Q-learning uses an exploratory policy, derived from the current estimate of the $$Q$$ function, such as the $$\epsilon$$-greedy policy, to select the action $$a$$ from the current state $$s$$. After having taken this action $$a$$ from $$s$$, the reward $$r$$ and the next state $$s'$$ are observed. At this point, to update the estimate of the $$Q$$ function, you use a target that assumes that the greedy action is taken from the next state $$s'$$. The greedy action is selected by the $$\operatorname{max}$$ operator, which can thus be thought of as an implicit policy (but this terminology isn't common, AFAIK), so, in this context, the greedy action is the action associated with the highest $$Q$$ value for the state $$s'$$.

In SARSA, no $$\operatorname{max}$$ operator is used, and you derive a policy (e.g. the $$\epsilon$$-greedy policy) from the current estimate of the $$Q$$ function to select both $$a$$ (from $$s$$) and $$a'$$ (from $$s'$$).
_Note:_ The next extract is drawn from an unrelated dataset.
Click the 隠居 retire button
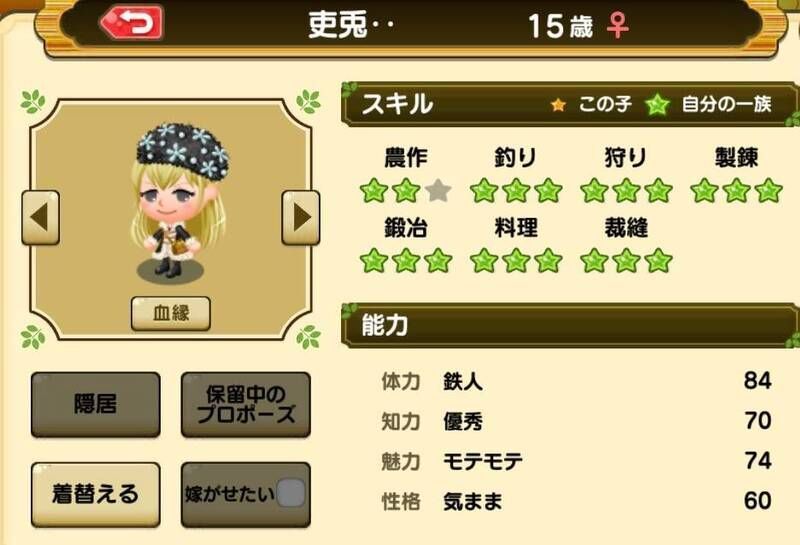The image size is (800, 545). tap(96, 404)
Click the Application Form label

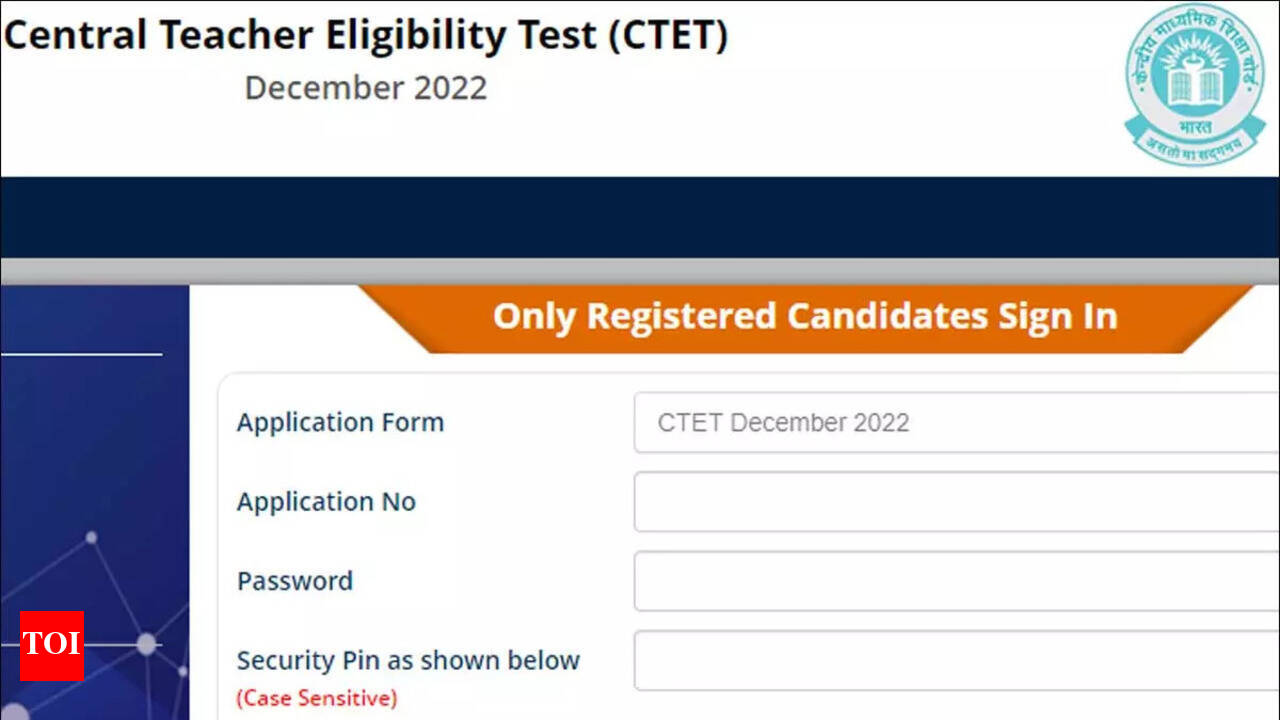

To conclude, in all cases, the policies are implicit, in the sense that they are derived from the estimate of the $$Q$$ function, but this isn't a common terminology. See also this answer, where I describe more in detail the differences between Q-learning and SARSA, and I also show the pseudocode of both algorithms, which you should read (multiple times) in order to fully understand their differences.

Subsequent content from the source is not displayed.